Atal punto ha llegado la aversión que la afición siente por el propietario del Real Zaragoza que una buena parte de seguidores acudirá hoy a La Romareda antes del encuentro frente al Atlético de Madrid (21.00 horas) tan preparada para mostrar su desprecio por Agapito Iglesias como para dar el último impulso a su equipo en este eterno combate por la permanencia, que no es lo mismo que la salvación, se entiende. En aquella se trata de seguir en Primera, en ésta de liberarse del propietario, protagonista absoluto otra vez. Hay cierta división por ahí, en la radicalidad. Se barrunta una jornada dura, de sentimientos encontrados, un impacto brusco tras esta temporada de calma en la que los reproches han sido más virtuales que verbales.

La gente, tan callada todo el año, tan noble en su apoyo, al final se ha decido a elevar el tono. Jiménez, Molinos, los jugadores y demás interesados han jugado fuera del césped en su provecho durante meses, mientras a los zaragocistas de bien se les censuraba desde distintos foros por ejercer esa crítica que toda la vida ha sido tan natural cuando las cosas funcionan mal. Al menos hoy los reproches seguirán un orden natural.

La verdadera guerra del zaragocismo, que se retoma tras esta extraña tregua temporal y se pretende hacer en voz muy alta pero sin violencia, con las armas que otorga el corazón, la razón, el amor limpio, comenzará frente a las oficinas del club a las siete y media de la tarde con una concentración de protesta. Se entiende en muchas partes que la batalla menor hoy en día es salvar la categoría, una situación en la que el Zaragoza no se debería encontrar nunca, o casi nunca, pero que se ha convertido en lugar común para este equipo desde que Agapito tomó las riendas del club.

Mal fue con Víctor Fernández y Manolo Villanova, con Marcelino o con Gay, con Aguirre. También con Jiménez, claro, que comenzó diciendo verdades como puños pero hace tiempo que dejó de ser ese admirado andaluz al que se le permitió bailar una jota en la mismísima plaza del Pilar. Es el principal culpable esta vez, como bien reconoció ayer, de haber puesto al Zaragoza en la peor situación de los últimos años. Llega a la estación final con solo 34 puntos, una cifra enana, muy inferior a la de los últimos milagros y, además, dependiendo del acierto gallego.

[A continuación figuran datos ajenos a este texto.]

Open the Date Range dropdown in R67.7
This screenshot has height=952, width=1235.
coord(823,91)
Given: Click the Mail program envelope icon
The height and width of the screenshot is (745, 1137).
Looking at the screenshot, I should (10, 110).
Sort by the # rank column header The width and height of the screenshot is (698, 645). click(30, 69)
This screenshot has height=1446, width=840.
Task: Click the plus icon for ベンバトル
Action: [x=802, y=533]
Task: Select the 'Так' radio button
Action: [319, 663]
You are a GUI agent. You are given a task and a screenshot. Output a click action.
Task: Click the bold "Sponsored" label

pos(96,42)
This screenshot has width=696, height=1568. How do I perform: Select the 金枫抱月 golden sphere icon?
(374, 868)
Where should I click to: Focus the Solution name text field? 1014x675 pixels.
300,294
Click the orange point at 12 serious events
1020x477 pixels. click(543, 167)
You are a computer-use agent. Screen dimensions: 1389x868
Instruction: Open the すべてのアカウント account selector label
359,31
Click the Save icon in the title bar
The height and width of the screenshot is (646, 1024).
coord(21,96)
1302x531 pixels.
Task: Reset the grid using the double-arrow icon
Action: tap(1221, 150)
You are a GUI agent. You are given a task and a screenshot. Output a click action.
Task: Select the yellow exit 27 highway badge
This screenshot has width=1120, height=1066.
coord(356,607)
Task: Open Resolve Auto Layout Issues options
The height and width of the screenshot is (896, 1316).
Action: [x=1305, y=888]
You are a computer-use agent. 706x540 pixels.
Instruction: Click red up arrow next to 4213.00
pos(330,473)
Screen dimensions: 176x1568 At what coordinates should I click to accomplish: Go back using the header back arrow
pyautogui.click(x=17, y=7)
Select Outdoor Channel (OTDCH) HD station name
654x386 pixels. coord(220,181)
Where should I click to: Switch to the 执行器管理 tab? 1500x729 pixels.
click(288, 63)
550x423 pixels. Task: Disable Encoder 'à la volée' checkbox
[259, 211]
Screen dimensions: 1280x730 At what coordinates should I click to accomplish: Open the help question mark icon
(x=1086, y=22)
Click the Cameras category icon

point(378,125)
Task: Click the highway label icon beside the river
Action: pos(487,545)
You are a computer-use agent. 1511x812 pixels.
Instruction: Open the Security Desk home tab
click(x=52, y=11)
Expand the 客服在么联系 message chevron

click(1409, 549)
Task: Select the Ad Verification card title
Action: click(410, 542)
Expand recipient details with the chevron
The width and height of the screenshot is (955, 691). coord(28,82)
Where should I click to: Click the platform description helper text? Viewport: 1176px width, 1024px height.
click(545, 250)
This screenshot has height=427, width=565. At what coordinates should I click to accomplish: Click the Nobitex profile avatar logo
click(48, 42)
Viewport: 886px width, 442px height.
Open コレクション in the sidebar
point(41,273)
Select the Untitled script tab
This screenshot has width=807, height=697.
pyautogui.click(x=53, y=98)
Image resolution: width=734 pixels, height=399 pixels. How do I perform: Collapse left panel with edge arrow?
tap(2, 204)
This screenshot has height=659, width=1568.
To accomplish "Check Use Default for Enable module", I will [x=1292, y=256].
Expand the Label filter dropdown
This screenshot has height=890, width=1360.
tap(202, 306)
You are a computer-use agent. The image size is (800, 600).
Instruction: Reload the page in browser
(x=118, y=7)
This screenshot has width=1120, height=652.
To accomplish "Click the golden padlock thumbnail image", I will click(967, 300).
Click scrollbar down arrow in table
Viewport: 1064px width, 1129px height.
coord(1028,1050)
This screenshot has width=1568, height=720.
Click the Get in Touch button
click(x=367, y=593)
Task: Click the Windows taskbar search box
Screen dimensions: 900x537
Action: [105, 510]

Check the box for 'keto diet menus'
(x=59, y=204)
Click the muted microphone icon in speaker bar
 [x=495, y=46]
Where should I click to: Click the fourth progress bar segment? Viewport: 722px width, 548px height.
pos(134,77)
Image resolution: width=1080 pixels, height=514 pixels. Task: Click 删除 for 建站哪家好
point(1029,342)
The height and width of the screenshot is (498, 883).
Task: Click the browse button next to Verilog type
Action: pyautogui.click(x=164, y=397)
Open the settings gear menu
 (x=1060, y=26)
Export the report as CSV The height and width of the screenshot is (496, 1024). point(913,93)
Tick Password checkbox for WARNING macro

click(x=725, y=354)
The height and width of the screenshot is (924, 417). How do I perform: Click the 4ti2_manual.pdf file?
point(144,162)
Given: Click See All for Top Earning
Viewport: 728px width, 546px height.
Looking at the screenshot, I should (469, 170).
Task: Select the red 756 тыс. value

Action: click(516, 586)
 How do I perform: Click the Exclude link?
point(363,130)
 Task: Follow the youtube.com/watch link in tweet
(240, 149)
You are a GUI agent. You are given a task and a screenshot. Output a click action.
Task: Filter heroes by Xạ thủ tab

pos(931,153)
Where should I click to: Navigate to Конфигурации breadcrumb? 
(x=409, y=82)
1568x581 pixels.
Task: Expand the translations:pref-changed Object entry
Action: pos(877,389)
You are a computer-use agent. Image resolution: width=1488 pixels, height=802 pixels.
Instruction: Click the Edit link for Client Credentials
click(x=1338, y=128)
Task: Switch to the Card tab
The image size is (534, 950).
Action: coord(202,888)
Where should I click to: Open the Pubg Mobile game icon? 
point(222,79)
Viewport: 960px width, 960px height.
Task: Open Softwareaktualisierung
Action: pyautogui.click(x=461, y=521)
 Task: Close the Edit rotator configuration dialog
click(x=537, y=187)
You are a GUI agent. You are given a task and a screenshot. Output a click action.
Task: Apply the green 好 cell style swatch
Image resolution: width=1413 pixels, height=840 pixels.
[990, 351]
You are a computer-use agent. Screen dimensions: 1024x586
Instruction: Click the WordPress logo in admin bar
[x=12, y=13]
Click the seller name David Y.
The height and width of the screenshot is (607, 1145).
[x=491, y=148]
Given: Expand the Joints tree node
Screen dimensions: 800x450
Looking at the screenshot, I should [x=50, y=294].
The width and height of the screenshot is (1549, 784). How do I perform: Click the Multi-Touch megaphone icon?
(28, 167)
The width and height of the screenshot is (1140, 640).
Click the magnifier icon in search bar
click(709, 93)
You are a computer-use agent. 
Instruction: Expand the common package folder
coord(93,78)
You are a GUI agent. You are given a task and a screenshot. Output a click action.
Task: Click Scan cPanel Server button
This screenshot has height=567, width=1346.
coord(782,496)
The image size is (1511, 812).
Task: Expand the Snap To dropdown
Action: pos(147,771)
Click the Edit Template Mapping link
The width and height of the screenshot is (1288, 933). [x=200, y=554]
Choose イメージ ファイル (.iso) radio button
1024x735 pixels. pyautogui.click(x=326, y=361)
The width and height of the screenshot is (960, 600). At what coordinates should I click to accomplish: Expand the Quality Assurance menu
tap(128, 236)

La alineación es casi irrelevante para recibir a un Atlético que anda de vacaciones y pachangas desde que le levantó el título de Copa al Real Madrid. Gabi, capitán allá y excapitán aquí, no viene. Ni Godín, Filipe Luis, Mario Suárez y Falcao, ya monegasco. Enfrente jugarán más o menos los de siempre, a excepción del portero Roberto, que tiene una herida, y de Sapunaru, que decidirá hoy. A estas alturas, la verdad, poco importa quién defienda la camiseta del Zaragoza. Hace meses que el nivel del equipo se mantiene en una línea deficiente, independientemente de los elegidos. Los futbolistas, por cierto, también serán hoy juzgados. Ese plebiscito tiene a más de uno turbado, con el canguelo propio del qué pasará.

De momento, lo que pasa es que el Zaragoza necesita medio milagro: que no ganen el Celta y el Depor ante el Espanyol y la Real Sociedad, respectivamente, y que sea capaz de liquidar al Atlético de Madrid. Por muy estival que llegue a La Romareda el conjunto de Simeone, el problema está enfrente, en la incapacidad habitual del equipo aragonés para generar fútbol, si quiera para dominar cuatro términos de cualquier partido.

Queda una posibilidad casi imposible, de milagro y medio. Se trataría de empatar y que los rivales pierdan --el Mallorca podría hasta igualar--. Sea como sea, en las gradas se esperan pañuelos, agapitadas y una tremenda bronca final. Aunque nadie es capaz de adivinar cómo responderá el coliseo aragonés, una cosa es la cruzada y otra bien diferente la victoria.